UK's minister Hughes resigns

Britian's Home Office minister Beverley Hughes has resigned in the wake of the row about her handling of immigration issues.

Britian's Home Office minister Beverley Hughes has resigned in the wake of the row about her handling of immigration issues.

Ms Hughes has been embroiled in a "scandal"' centred on allegations that the Home Office "rubber-stamped'' immigration applications from eastern Europe despite warnings from embassies that many were based on bogus documents.

The beleaguered immigration minister insisted on Tuesday that her conscience was clear over the allegations - and she received the full backing of her boss, Home Secretary David Blunkett and the Prime Minister.

The Tories called for Ms Hughes to resign after it emerged that the Home Office had been warned 18 months ago of an “organised scam” involving Romanian and Bulgarian applicants for permission to stay in Britain.

In a stormy Commons debate, shadow home secretary David Davis accused her of presiding over a “catastrophic failure” in the immigration system, which had seen embassy warnings of bogus applications routinely ignored by officials at the Immigration and Nationality Directorate (IND).

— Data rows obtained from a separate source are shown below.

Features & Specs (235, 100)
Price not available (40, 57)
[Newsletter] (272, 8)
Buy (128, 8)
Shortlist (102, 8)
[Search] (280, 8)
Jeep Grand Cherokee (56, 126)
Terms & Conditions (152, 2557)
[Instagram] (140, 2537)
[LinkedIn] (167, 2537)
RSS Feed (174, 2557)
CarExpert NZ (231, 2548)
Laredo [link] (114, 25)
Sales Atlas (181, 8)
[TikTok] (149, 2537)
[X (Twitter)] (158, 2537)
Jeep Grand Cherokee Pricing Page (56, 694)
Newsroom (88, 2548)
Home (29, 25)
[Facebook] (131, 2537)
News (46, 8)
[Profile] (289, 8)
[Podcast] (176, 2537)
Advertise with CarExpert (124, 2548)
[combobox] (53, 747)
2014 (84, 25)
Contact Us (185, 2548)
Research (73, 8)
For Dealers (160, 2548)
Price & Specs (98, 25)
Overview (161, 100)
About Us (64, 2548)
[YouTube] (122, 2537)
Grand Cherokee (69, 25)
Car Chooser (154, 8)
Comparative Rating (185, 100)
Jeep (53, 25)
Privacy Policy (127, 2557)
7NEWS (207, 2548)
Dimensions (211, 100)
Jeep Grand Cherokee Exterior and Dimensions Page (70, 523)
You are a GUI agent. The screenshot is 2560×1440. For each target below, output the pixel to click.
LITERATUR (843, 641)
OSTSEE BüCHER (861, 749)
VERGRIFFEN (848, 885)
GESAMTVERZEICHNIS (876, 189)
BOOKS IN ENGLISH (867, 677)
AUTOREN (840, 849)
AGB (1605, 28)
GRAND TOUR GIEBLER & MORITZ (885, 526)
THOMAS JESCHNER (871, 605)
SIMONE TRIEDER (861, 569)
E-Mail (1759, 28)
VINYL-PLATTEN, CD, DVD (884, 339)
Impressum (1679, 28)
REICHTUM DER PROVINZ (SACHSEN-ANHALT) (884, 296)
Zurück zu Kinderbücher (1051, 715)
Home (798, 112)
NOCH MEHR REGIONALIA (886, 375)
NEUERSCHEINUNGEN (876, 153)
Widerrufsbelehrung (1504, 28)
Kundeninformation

And Tories accused her and Mr Blunkett of trying to palm off blame on to civil servants, after the Home Secretary said it should be “common sense” for officials to reject applications based on forged or fraudulent documentation.

Mr Blunkett offered a staunch defence of his minister, telling MPs: “She has our unequivocal backing and will continue to do so.”

He announced the suspension of all immigration applications from Romania and Bulgaria while an internal investigation is carried out.

And Ms Hughes – who has been under constant flak since allegations of systematic waiving of checks on would-be immigrants from eastern Europe were first aired three weeks ago – was defiant.

“I am not resigning, because my conscience is clear,” she told MPs. “I am neither incompetent nor dishonest and I intend to continue doing my job as long as the Prime Minister and Home Secretary want me to.”

Tony Blair made clear she retained his support. His official spokesman said: “The Prime Minister believes Beverley Hughes is a first-rate minister and the job that she does is probably one of the toughest jobs outside Cabinet.”